Intel Quietly Stumbles Around

The last few months, critical attention has been focused on the AMD Follies than anything Intel has been doing. Not that they’ve been doing anything tremendous or stunning, just that they’ve been executing according to plan.

At least for the obvious things.

Then there’s the not-so-obvious.

Where Are the C1s?

On a reseller level, C1 stepping PIVs have not shown up below the 2.4GHz level, and even that is pretty iffy. Intel was still packing out B0 C1s as of a month ago.

Below that, the only way you can get a C1 stepping chip is to buy a computer from a big OEM, most particularly Dell. A number of people have actually done just that to get a C1 stepping 1.8A.

So the chips exist, and they’re being made; we’re just not seeing them.

I’m not all that surprised by the lack of 1.8As; Dell has been selling uber-cheap machines equipped with them, and I bet they’re selling like hotcakes. The 1.6A and 1.8A were meant to be primarily OEM chips, anyway, and only excess supply pushed them to the retail market.

What I am surprised about is not seeing these at the 2 or 2.26GHz level yet. Makes you wonder if the channels aren’t a bit clogged with older chips, a la AMD, or if Intel is in no rush to convert plants over.

Erratic C1 Performance

The database and forum reports on the C1s are a bit mixed. While these are usually getting to 3GHz, the early version of this seem to require a bit more voltage than expected to get there, and some just seem to fall flat on the face.

Interestingly enough, the few Dell 1.8As we’ve seen seem to do rather better getting to 3GHz with little additional voltage than their bigger (sometimes much bigger, as in expensive) brothers. It may well be that they’re more recent with a few more manufacturing tweaks in them.

If any of you have one of the Dell 1.8As, and can read the codes on them, could you send me a note telling me what they are? Thanks!

Where Are the C1+s?

For lack of a better name, that’s what I’m calling the variable voltage successors to the C1s. The rollout on these was supposed to be faster processors first, slower processors later. The projected rollout for the faster ones has been delayed almost two months.

Granite Bay Not Good For Gaming?

With a high price tag (in all fairness, it wasn’t meant to be a mainstream motherboard), Granite Bay was always going to be a hard sell.

It turns out that the Granite Bay chipset has a few video-related errata (see page 9).

It’s not clear if the first problem will show up in retail boards. The fix to this problem is supposed to be a board workaround, not sure if the earliest versions will have this.
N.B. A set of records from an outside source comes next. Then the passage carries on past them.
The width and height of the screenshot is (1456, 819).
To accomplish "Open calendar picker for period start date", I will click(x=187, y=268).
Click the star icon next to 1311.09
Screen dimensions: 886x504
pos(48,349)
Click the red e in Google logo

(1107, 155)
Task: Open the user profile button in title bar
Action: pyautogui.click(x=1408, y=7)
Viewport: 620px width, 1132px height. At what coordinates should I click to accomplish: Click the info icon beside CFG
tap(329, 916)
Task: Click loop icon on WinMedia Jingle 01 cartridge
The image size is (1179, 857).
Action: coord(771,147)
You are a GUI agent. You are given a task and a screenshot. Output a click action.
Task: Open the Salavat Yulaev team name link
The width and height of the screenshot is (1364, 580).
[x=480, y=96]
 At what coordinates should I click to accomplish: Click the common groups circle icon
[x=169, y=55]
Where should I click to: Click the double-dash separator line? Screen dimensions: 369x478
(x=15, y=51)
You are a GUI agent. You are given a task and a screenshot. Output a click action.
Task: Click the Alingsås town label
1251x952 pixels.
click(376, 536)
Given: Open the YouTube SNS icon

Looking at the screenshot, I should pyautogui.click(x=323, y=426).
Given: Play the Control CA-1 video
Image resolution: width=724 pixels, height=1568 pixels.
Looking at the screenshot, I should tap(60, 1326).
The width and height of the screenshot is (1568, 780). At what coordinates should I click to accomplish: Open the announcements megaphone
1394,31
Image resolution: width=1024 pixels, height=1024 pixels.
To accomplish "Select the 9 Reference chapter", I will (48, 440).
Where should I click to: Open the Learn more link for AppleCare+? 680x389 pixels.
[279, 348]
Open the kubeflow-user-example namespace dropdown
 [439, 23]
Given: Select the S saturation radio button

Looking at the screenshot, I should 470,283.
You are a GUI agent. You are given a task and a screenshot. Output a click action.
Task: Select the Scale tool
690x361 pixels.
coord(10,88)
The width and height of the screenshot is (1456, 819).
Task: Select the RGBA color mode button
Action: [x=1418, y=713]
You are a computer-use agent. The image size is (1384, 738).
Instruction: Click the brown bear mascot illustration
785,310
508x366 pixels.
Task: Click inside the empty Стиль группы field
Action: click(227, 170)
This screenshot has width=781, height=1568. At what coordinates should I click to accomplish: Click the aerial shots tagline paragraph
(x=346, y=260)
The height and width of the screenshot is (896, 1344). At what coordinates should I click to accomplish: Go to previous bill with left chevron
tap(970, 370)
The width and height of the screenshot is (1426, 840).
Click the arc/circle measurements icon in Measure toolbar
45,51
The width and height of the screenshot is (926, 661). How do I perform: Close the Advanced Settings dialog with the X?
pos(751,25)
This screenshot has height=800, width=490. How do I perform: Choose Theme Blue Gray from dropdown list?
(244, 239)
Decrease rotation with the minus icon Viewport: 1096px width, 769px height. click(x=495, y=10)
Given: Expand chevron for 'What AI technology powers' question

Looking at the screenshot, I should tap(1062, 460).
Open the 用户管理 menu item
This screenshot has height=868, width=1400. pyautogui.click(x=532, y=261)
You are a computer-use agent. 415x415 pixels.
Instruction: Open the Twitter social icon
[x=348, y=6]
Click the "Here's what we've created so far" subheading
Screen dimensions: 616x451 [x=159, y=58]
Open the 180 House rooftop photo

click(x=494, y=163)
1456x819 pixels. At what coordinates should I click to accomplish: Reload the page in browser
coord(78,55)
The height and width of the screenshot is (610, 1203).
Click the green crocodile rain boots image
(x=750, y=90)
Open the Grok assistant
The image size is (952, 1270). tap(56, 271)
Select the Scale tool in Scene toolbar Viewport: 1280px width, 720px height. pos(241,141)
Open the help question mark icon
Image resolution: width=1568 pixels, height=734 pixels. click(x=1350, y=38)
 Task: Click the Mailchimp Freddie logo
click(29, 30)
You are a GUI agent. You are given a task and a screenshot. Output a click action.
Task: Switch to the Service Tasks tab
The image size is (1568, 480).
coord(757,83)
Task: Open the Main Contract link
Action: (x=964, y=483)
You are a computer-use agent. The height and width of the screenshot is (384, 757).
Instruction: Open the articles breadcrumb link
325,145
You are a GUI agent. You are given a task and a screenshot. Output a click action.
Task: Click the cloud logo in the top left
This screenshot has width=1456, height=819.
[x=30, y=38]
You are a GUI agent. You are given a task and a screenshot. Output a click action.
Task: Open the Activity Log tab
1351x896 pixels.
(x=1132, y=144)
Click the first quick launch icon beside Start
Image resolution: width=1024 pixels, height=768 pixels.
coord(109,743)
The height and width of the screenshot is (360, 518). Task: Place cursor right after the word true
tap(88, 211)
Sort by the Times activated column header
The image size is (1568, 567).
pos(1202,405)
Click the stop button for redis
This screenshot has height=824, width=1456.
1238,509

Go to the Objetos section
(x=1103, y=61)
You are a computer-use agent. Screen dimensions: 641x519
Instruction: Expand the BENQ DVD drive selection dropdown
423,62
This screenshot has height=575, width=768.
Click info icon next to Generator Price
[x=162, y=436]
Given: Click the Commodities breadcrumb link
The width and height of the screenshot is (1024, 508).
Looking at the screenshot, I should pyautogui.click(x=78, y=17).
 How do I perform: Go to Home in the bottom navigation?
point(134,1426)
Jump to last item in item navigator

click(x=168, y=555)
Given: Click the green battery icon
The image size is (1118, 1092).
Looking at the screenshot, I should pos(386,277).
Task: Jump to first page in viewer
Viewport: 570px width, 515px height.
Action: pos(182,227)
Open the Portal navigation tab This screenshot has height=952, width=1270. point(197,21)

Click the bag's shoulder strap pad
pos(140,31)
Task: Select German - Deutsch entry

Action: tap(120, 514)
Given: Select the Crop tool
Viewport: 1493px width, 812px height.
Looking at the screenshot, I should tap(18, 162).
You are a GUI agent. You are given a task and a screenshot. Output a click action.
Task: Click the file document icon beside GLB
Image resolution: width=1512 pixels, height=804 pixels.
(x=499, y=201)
The second problem, though, involves the AGP Prefetch Cache. It doesn’t work quite right, not right enough for Intel to tell developers to disable the feature.

That’s hardly going to help performance (though the performance hit is probably minor).

Springdale

Granite Bay wasn’t meant to be a mainstream mobo. Springdale is. That means you’ll likely see lower prices, and some more features for your money: native serial ATA, higher official FSB support, a separate channel for Ethernet devices and maybe built-in 802.11b.

There’s some confusion out there on just what is what. There will be three kinds of Springdale boards; the integrated video “G” model; the low-end “P” model and the high-end “PE” model. The “PE” model will be the one with the 800MHz system bus, and will the mainstream version of Canterwood, which will be the workstation model.

Maybe Granite Bay Isn’t Such A Good Idea After All

None of these factors in-and-of-itself is a killer, but when you add extra cost, potential video problems, a new generation mobo coming not much later, and no cheap C1s or better around, maybe this isn’t the best choice in the world.

Getting Cheap

A couple years ago, the price point at which people bit at CPUs was about $250, and people really started piling on once the price crossed the $200 point. No more.

Whether it’s Intel or AMD, the 2400MHz level processor is not getting much attention in overclocking circles. It’s not that there isn’t interest in TBredBs or C1 PIVs; there’s plenty of that. It’s just that interest doesn’t turn into purchase at around $200.

What’s getting the most interest right now (though hardly a flood) are the 1700+ and 1800+ TBredAs. They may not get close to 2400+ levels, but the price is right.

I don’t think we’re going to see cheap and good from anybody for quite some time. Maybe Intel will put out 1.8As soon, maybe they won’t. I suspect these C1+s will turn out a bit better, but who knows when we’ll see them?

I don’t expect any real price drops until mid-January at earliest, and it may be more like three months (the next scheduled Intel cut is at the end of February).

Hibernating for the (Northern Hemisphere) winter may be the best bet.